### PROBLEM REQUIREMENTS
Go through the listing below, and from the line containing "The image size" through its last line, transcribe every line exactly, skipping pictures.

### RECORD EXCERPTS
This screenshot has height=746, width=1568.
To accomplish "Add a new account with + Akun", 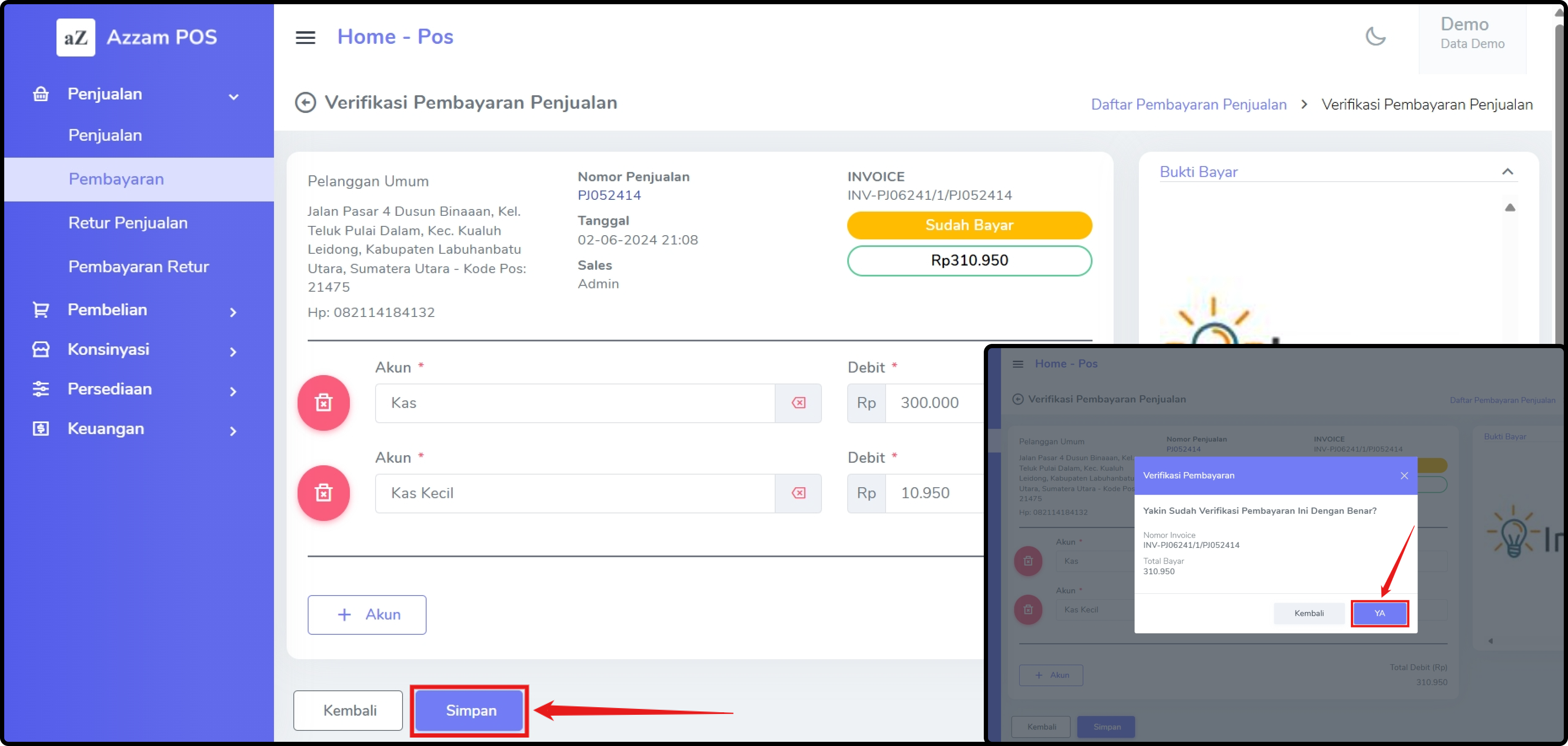I will (366, 615).
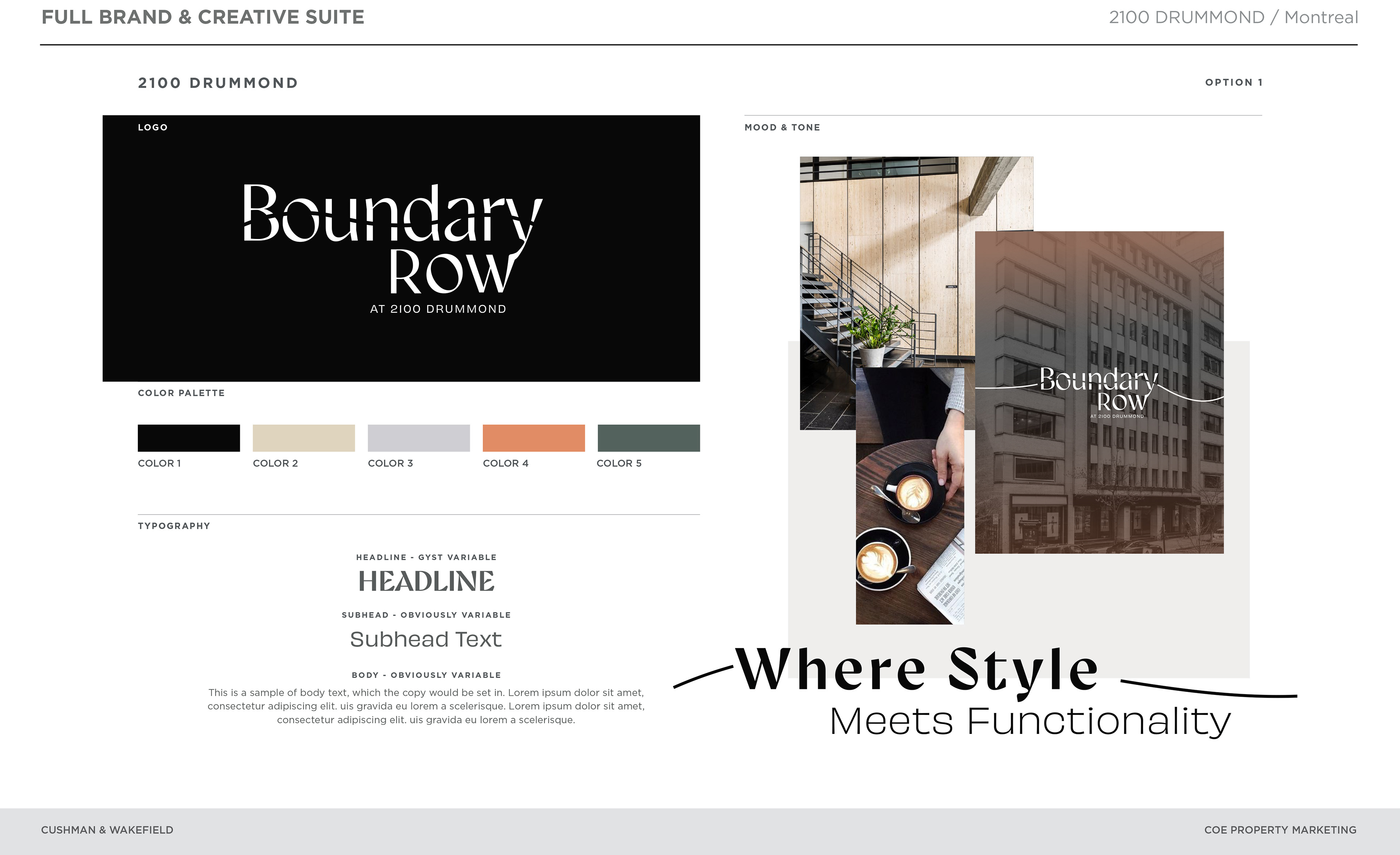Image resolution: width=1400 pixels, height=855 pixels.
Task: Click the Cushman & Wakefield footer text
Action: pos(107,830)
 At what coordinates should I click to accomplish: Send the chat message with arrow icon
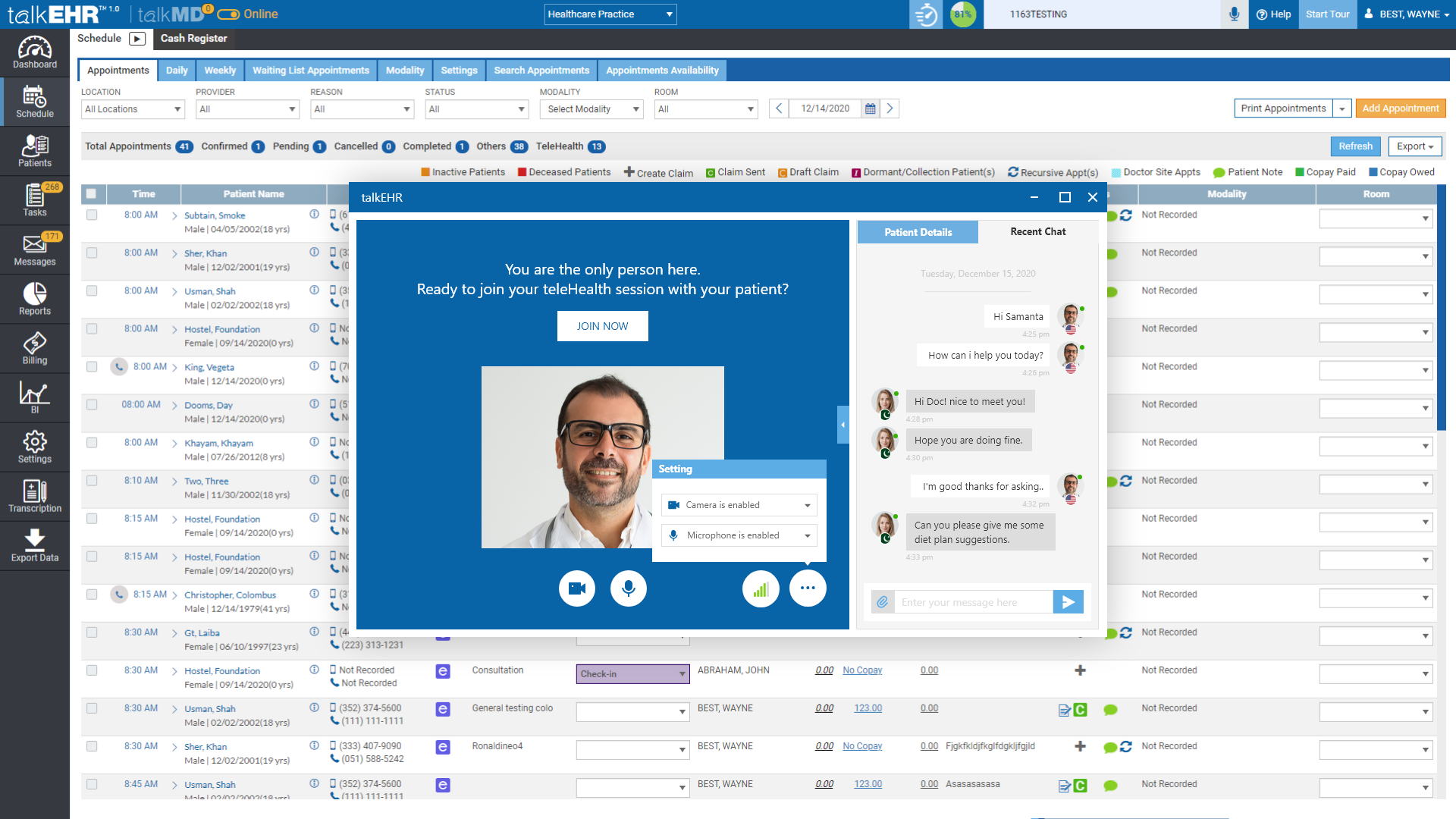1068,602
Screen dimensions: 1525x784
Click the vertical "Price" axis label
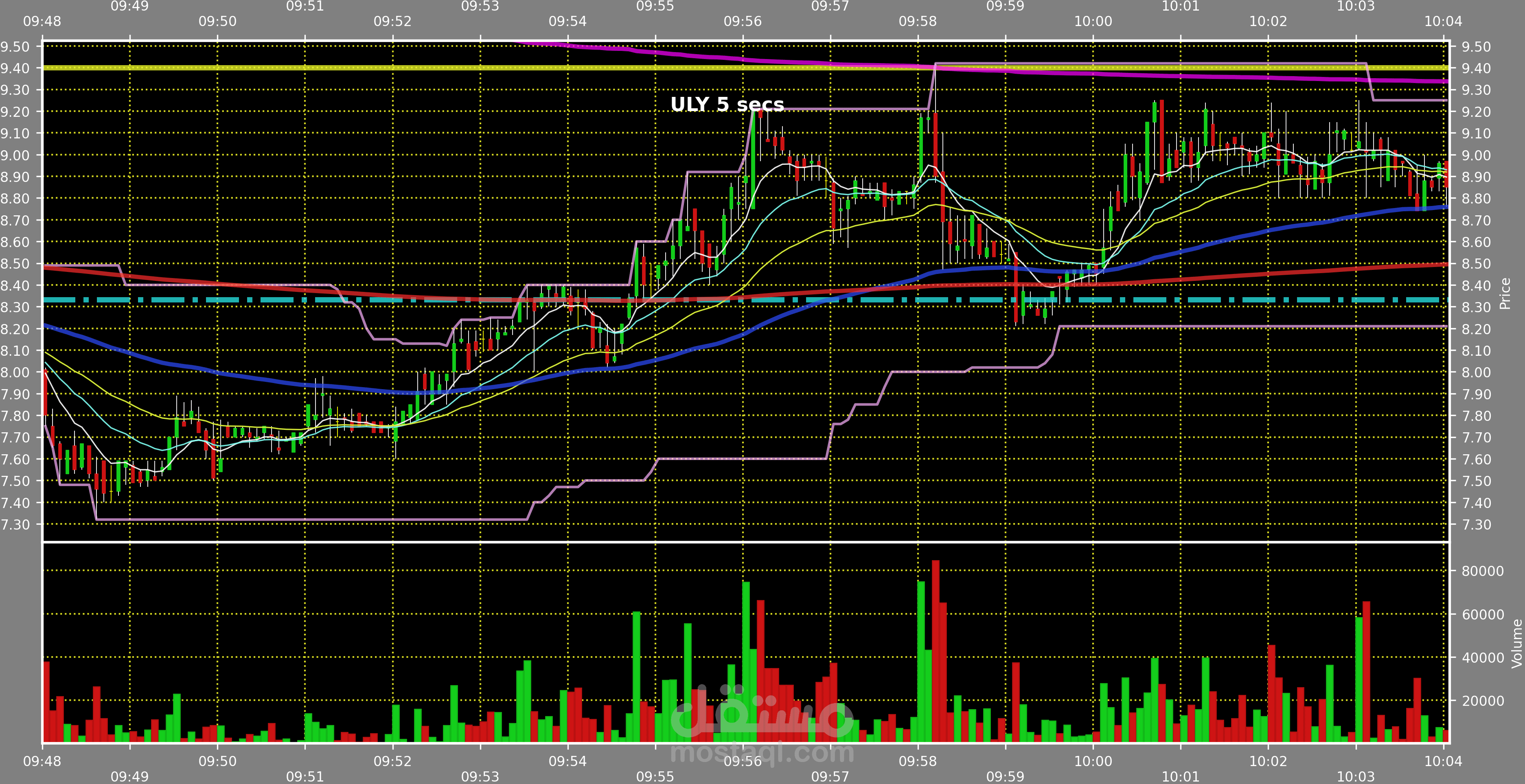click(1504, 294)
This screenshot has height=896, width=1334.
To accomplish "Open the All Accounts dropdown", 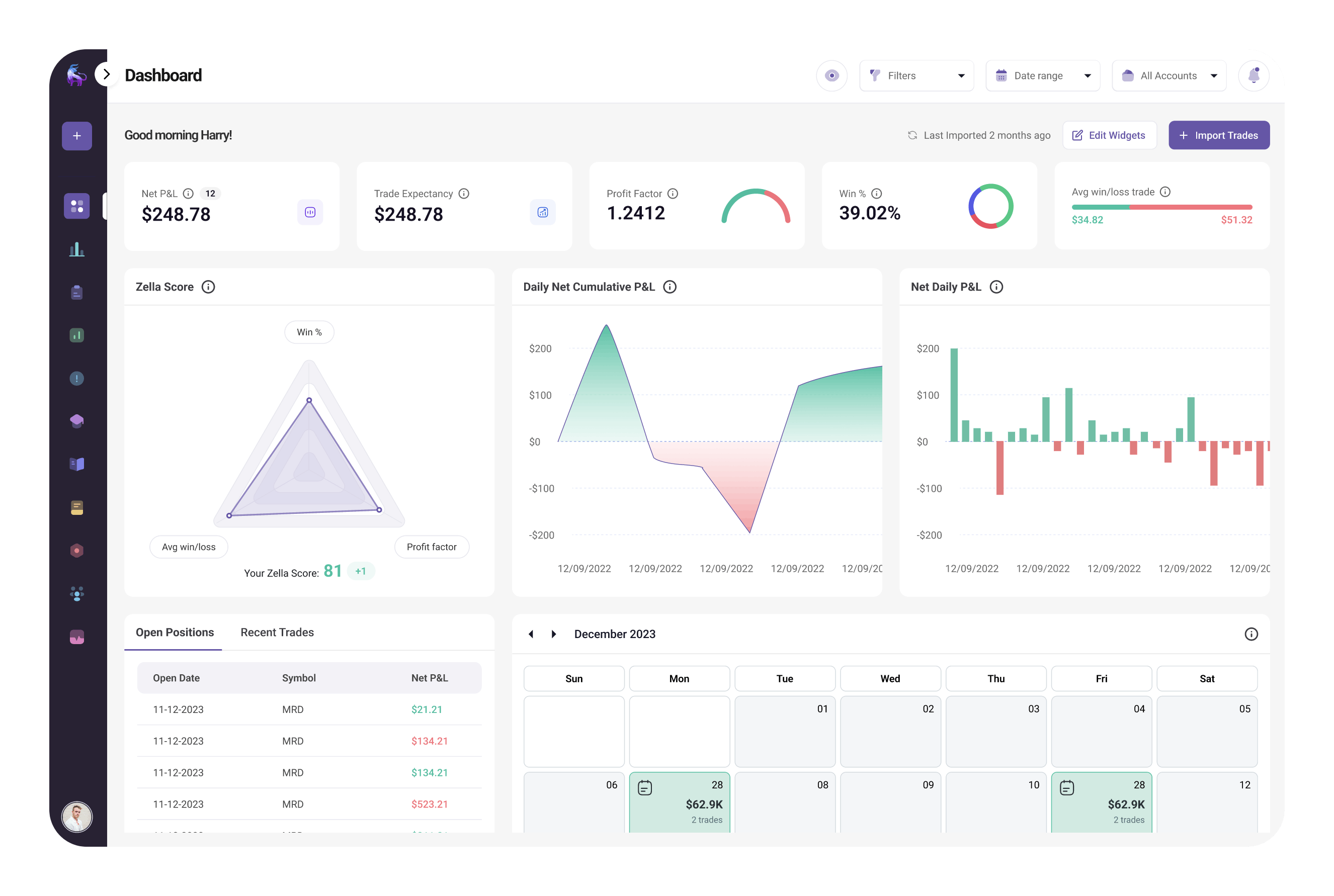I will click(x=1169, y=75).
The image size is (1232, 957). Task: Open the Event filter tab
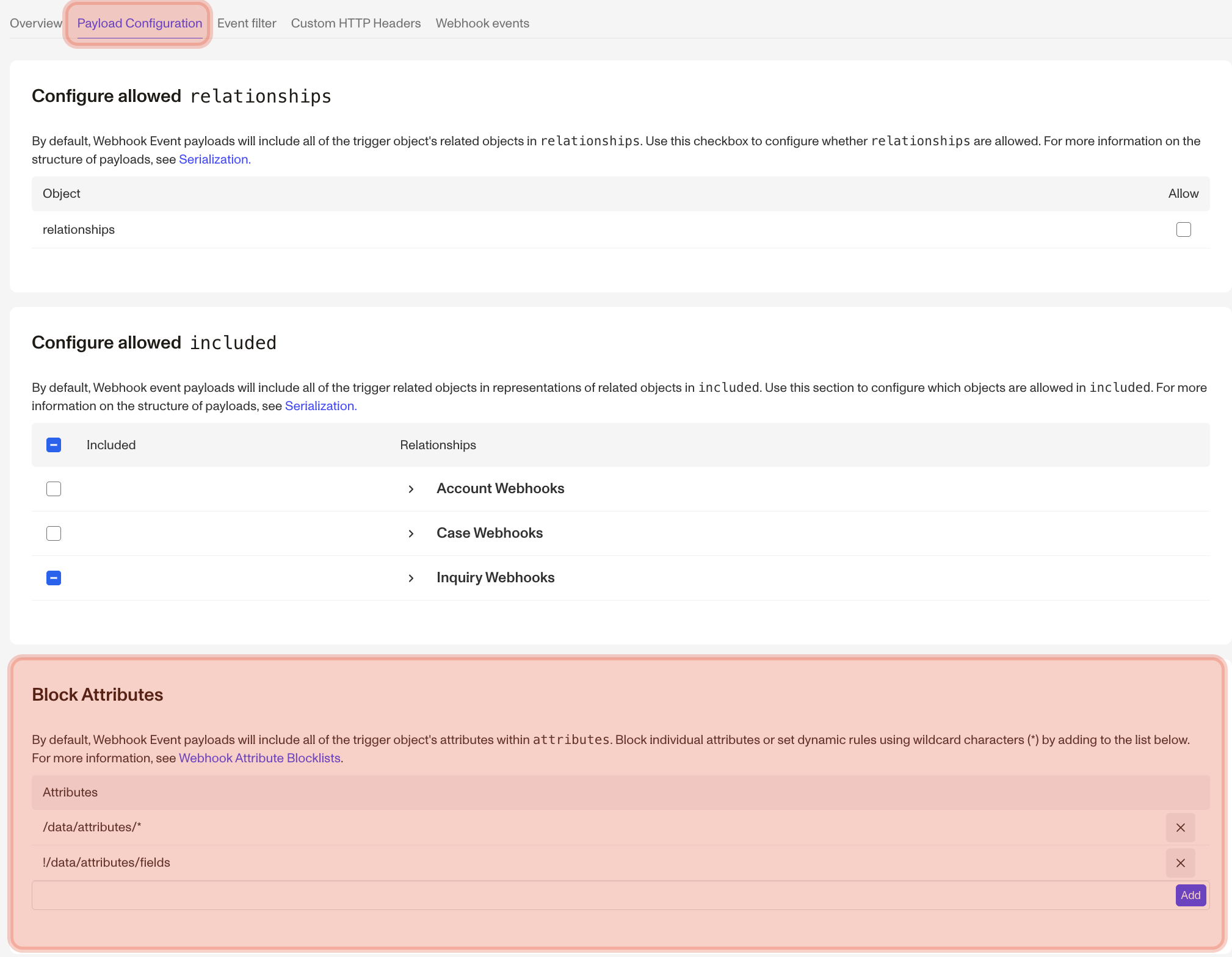[x=247, y=23]

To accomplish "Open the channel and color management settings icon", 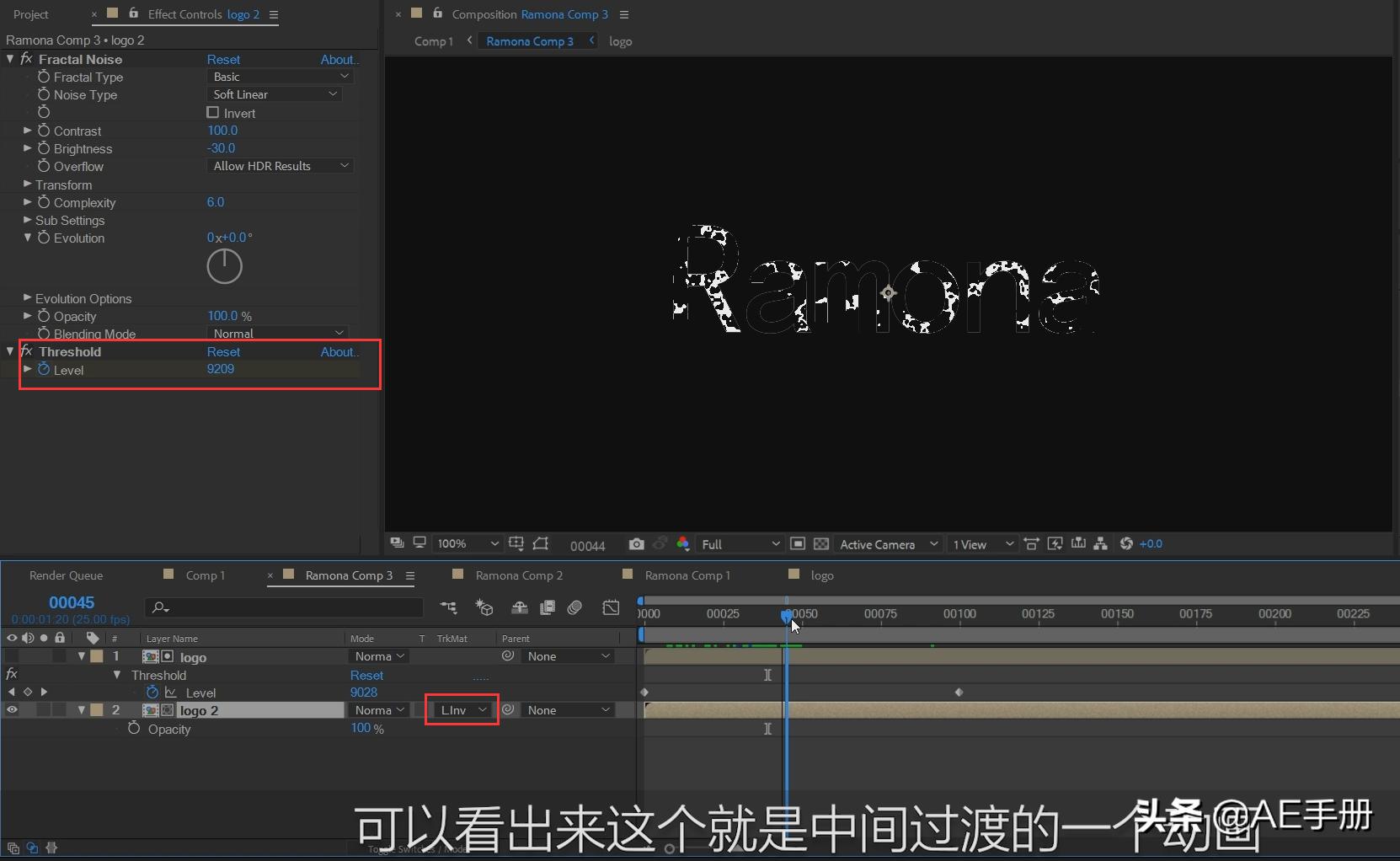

### SOLUTION TO THIS PROBLEM
The image size is (1232, 957). Task: Open the Event filter tab
[x=247, y=23]

To accomplish "Open the channel and color management settings icon", 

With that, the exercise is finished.